Every node accrues a score combining the raw pflops it processes with a baseline 1 PFLOP per hour for time spent active in the swarm. The dashboard sums scores across all peers running under one account and ranks contributors live on the public leaderboard.

More uptime and faster GPUs both translate directly to a higher rank. The full mechanics are documented in Points & Leaderboard.


Research foundations

Agora is built from several pieces of published research and engineering work.

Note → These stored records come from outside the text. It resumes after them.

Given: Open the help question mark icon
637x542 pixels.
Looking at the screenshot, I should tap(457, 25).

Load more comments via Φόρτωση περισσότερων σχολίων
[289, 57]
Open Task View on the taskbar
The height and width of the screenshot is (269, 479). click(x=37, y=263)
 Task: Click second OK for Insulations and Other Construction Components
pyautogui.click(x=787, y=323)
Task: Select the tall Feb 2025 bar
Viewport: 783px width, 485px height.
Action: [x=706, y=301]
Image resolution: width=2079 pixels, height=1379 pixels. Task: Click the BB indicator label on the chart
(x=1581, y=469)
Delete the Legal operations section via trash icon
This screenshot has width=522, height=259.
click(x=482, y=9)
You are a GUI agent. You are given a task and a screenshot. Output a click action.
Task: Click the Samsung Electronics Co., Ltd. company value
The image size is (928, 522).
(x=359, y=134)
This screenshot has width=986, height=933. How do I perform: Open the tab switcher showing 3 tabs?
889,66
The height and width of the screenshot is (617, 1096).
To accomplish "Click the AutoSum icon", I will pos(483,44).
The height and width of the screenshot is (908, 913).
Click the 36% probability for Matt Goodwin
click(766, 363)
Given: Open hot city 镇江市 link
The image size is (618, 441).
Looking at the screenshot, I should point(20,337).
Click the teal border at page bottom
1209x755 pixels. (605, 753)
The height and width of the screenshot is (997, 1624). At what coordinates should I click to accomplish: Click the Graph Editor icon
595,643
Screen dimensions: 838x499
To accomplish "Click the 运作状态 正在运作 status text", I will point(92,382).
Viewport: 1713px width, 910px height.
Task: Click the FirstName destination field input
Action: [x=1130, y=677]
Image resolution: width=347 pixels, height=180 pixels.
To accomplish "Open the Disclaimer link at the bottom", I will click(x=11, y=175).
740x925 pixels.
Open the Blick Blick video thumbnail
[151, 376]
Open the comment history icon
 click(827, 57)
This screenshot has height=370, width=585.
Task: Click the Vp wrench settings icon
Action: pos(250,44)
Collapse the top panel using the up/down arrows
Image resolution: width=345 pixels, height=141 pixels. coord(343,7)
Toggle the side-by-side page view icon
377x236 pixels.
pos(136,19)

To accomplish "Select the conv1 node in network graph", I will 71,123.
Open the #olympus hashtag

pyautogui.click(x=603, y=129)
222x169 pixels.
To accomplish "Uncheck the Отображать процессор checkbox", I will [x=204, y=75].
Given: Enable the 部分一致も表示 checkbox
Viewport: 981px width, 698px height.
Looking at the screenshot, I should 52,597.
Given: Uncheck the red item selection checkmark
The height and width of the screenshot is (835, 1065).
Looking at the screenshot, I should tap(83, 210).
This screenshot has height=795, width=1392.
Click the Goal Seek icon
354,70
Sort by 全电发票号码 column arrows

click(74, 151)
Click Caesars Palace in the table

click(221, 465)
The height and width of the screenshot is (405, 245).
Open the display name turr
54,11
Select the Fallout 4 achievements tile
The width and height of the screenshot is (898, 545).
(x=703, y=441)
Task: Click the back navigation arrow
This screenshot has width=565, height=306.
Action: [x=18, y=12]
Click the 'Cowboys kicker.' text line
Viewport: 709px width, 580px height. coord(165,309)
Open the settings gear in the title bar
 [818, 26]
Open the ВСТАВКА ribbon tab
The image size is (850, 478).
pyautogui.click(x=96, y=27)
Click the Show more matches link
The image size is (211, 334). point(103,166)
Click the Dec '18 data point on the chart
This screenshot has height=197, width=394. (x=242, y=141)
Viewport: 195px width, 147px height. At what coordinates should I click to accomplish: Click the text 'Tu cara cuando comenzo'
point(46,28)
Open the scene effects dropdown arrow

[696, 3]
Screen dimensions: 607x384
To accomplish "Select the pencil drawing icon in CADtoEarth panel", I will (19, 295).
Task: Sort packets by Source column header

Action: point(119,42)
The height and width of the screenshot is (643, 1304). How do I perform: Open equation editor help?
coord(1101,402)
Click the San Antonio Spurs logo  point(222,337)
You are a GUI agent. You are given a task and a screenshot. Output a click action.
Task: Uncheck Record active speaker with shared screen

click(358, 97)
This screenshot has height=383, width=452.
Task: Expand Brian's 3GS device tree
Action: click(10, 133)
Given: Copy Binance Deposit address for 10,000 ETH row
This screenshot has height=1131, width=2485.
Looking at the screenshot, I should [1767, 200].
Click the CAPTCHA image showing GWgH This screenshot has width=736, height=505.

  1. Protocol Models: Scaling Decentralized Training with Communication-Efficient Model Parallelism. arXiv:2506.01260 · NeurIPS 2025. Subspace Networks (SSN), the architectural compressor that reduces the activation crossing each pipeline-stage boundary by up to 100×. This is the mechanism that makes WAN-grade pipeline parallelism viable.
  2. AsyncMesh: Fully Asynchronous Optimization for Data and Pipeline Parallelism. arXiv:2601.22442. Agora uses asynchronous sparse parameter averaging from this paper: same-stage workers AllReduce 5% of their parameters every 20 local steps, with successive rounds covering non-overlapping slices, in parallel with ongoing training.
  3. Pluralis' Multi-party Training Stack. pluralis.ai/blog. The engineering write-up that integrates the individual mechanisms into a complete system.
  4. SWARM Parallelism: Training Large Models Can Be Surprisingly Communication-Efficient. arXiv:2301.11913 · ICML 2023. The original distributed-pipeline paper Agora builds on.